Copy out exactly the stretch of the listing below that begins at the line containing "The height and width of the screenshot is (368, 560)." and ends at the line containing "Given: Click the chevron arrow for 安全提示问题 2", and copy nothing outside it.
════════
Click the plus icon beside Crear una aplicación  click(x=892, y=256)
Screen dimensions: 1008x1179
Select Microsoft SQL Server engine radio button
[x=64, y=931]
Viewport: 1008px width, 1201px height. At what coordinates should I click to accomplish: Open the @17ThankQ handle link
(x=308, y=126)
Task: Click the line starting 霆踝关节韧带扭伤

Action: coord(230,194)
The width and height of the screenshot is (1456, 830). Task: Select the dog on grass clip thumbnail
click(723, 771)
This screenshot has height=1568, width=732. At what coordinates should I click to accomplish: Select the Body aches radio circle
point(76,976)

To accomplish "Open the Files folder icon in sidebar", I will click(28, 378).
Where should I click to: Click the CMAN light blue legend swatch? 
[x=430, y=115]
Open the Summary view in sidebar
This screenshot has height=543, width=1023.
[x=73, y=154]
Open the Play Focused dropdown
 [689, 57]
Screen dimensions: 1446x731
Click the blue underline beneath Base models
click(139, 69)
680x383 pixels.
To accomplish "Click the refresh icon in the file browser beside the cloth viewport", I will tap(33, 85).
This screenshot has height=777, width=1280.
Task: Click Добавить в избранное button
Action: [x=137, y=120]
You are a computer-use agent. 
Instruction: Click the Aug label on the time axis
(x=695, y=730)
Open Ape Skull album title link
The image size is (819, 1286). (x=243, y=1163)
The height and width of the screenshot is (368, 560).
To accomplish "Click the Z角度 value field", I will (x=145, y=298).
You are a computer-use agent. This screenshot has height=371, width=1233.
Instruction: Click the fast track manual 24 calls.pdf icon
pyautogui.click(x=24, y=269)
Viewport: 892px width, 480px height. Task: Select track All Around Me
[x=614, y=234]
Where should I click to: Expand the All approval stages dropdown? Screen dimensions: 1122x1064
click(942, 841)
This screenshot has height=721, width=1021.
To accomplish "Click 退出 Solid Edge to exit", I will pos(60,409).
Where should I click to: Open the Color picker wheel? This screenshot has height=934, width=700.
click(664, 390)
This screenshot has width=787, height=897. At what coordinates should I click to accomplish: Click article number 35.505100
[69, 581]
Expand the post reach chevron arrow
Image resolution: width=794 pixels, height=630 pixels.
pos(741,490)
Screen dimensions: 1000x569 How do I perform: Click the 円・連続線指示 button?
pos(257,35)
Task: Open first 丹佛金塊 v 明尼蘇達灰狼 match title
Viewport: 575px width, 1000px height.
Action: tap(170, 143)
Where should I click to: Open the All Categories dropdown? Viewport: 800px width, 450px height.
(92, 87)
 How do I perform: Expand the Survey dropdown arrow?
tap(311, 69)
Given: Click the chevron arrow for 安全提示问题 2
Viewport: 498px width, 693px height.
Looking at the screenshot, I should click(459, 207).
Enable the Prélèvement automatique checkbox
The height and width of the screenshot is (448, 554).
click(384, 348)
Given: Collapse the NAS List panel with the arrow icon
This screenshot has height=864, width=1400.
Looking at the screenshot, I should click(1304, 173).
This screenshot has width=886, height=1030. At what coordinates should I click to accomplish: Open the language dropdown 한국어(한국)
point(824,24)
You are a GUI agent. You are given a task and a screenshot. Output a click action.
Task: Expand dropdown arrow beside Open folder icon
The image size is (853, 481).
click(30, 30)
════════
== Written answer ==
The height and width of the screenshot is (368, 560).
To accomplish "Click the Z角度 value field", I will (x=145, y=298).
You are a computer-use agent. This screenshot has height=371, width=1233.
Instruction: Click the fast track manual 24 calls.pdf icon
pyautogui.click(x=24, y=269)
Viewport: 892px width, 480px height. Task: Select track All Around Me
[x=614, y=234]
Where should I click to: Expand the All approval stages dropdown? Screen dimensions: 1122x1064
click(942, 841)
This screenshot has height=721, width=1021.
To accomplish "Click 退出 Solid Edge to exit", I will pos(60,409).
Where should I click to: Open the Color picker wheel? This screenshot has height=934, width=700.
click(664, 390)
This screenshot has width=787, height=897. At what coordinates should I click to accomplish: Click article number 35.505100
[69, 581]
Expand the post reach chevron arrow
Image resolution: width=794 pixels, height=630 pixels.
pos(741,490)
Screen dimensions: 1000x569 How do I perform: Click the 円・連続線指示 button?
pos(257,35)
Task: Open first 丹佛金塊 v 明尼蘇達灰狼 match title
Viewport: 575px width, 1000px height.
Action: tap(170, 143)
Where should I click to: Open the All Categories dropdown? Viewport: 800px width, 450px height.
(92, 87)
 How do I perform: Expand the Survey dropdown arrow?
tap(311, 69)
Given: Click the chevron arrow for 安全提示问题 2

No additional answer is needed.